> **Exercise directions**: Type out every entry again, character for character.

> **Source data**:

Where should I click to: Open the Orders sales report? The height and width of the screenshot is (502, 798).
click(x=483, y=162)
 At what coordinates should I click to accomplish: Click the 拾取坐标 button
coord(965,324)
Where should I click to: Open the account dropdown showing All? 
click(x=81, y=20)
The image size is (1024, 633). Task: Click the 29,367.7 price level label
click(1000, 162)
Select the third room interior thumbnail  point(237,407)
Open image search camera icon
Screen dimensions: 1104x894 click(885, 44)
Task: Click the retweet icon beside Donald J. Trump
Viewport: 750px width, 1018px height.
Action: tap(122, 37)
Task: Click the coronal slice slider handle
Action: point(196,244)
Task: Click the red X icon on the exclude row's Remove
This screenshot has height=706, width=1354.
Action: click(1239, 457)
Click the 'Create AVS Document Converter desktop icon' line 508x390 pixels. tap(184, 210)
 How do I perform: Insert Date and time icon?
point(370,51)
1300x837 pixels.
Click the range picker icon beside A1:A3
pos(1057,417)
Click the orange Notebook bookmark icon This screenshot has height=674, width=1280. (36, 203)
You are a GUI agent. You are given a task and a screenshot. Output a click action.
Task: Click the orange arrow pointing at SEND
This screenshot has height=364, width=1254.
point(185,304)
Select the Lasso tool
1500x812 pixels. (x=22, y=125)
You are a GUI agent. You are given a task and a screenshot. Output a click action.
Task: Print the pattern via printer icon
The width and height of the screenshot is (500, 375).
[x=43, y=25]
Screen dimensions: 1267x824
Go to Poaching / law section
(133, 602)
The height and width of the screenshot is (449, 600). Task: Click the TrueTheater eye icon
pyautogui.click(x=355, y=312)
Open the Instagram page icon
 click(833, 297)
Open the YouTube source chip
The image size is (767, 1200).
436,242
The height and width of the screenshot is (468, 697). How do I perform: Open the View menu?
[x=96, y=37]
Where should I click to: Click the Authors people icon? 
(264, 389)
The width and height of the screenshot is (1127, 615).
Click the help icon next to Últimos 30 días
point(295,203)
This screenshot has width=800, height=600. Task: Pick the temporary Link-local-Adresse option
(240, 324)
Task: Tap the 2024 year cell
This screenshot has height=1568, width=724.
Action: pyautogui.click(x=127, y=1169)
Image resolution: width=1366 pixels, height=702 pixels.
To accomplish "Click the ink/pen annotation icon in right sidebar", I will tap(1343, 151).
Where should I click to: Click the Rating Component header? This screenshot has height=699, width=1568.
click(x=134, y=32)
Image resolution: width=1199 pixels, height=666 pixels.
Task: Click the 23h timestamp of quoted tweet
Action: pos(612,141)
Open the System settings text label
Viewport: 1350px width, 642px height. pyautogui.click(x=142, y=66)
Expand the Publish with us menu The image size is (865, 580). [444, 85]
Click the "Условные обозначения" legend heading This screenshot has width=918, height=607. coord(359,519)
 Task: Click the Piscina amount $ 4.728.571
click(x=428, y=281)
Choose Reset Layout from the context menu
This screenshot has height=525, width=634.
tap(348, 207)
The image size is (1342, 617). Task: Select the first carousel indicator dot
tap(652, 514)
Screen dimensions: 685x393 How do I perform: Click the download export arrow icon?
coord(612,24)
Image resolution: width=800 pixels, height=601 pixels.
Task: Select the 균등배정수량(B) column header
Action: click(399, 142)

> **Written reply**:
Where should I click to: Open the Orders sales report? The height and width of the screenshot is (502, 798).
click(x=483, y=162)
 At what coordinates should I click to accomplish: Click the 拾取坐标 button
coord(965,324)
Where should I click to: Open the account dropdown showing All? 
click(x=81, y=20)
The image size is (1024, 633). Task: Click the 29,367.7 price level label
click(1000, 162)
Select the third room interior thumbnail  point(237,407)
Open image search camera icon
Screen dimensions: 1104x894 click(885, 44)
Task: Click the retweet icon beside Donald J. Trump
Viewport: 750px width, 1018px height.
Action: tap(122, 37)
Task: Click the coronal slice slider handle
Action: point(196,244)
Task: Click the red X icon on the exclude row's Remove
This screenshot has height=706, width=1354.
Action: click(1239, 457)
Click the 'Create AVS Document Converter desktop icon' line 508x390 pixels. tap(184, 210)
 How do I perform: Insert Date and time icon?
point(370,51)
1300x837 pixels.
Click the range picker icon beside A1:A3
pos(1057,417)
Click the orange Notebook bookmark icon This screenshot has height=674, width=1280. (36, 203)
You are a GUI agent. You are given a task and a screenshot. Output a click action.
Task: Click the orange arrow pointing at SEND
This screenshot has height=364, width=1254.
point(185,304)
Select the Lasso tool
1500x812 pixels. (x=22, y=125)
You are a GUI agent. You are given a task and a screenshot. Output a click action.
Task: Print the pattern via printer icon
The width and height of the screenshot is (500, 375).
[x=43, y=25]
Screen dimensions: 1267x824
Go to Poaching / law section
(133, 602)
The height and width of the screenshot is (449, 600). Task: Click the TrueTheater eye icon
pyautogui.click(x=355, y=312)
Open the Instagram page icon
 click(833, 297)
Open the YouTube source chip
The image size is (767, 1200).
436,242
The height and width of the screenshot is (468, 697). How do I perform: Open the View menu?
[x=96, y=37]
Where should I click to: Click the Authors people icon? 
(264, 389)
The width and height of the screenshot is (1127, 615).
Click the help icon next to Últimos 30 días
point(295,203)
This screenshot has width=800, height=600. Task: Pick the temporary Link-local-Adresse option
(240, 324)
Task: Tap the 2024 year cell
This screenshot has height=1568, width=724.
Action: pyautogui.click(x=127, y=1169)
Image resolution: width=1366 pixels, height=702 pixels.
To accomplish "Click the ink/pen annotation icon in right sidebar", I will tap(1343, 151).
Where should I click to: Click the Rating Component header? This screenshot has height=699, width=1568.
click(x=134, y=32)
Image resolution: width=1199 pixels, height=666 pixels.
Task: Click the 23h timestamp of quoted tweet
Action: pos(612,141)
Open the System settings text label
Viewport: 1350px width, 642px height. pyautogui.click(x=142, y=66)
Expand the Publish with us menu The image size is (865, 580). [444, 85]
Click the "Условные обозначения" legend heading This screenshot has width=918, height=607. coord(359,519)
 Task: Click the Piscina amount $ 4.728.571
click(x=428, y=281)
Choose Reset Layout from the context menu
This screenshot has height=525, width=634.
tap(348, 207)
The image size is (1342, 617). Task: Select the first carousel indicator dot
tap(652, 514)
Screen dimensions: 685x393 How do I perform: Click the download export arrow icon?
coord(612,24)
Image resolution: width=800 pixels, height=601 pixels.
Task: Select the 균등배정수량(B) column header
Action: click(399, 142)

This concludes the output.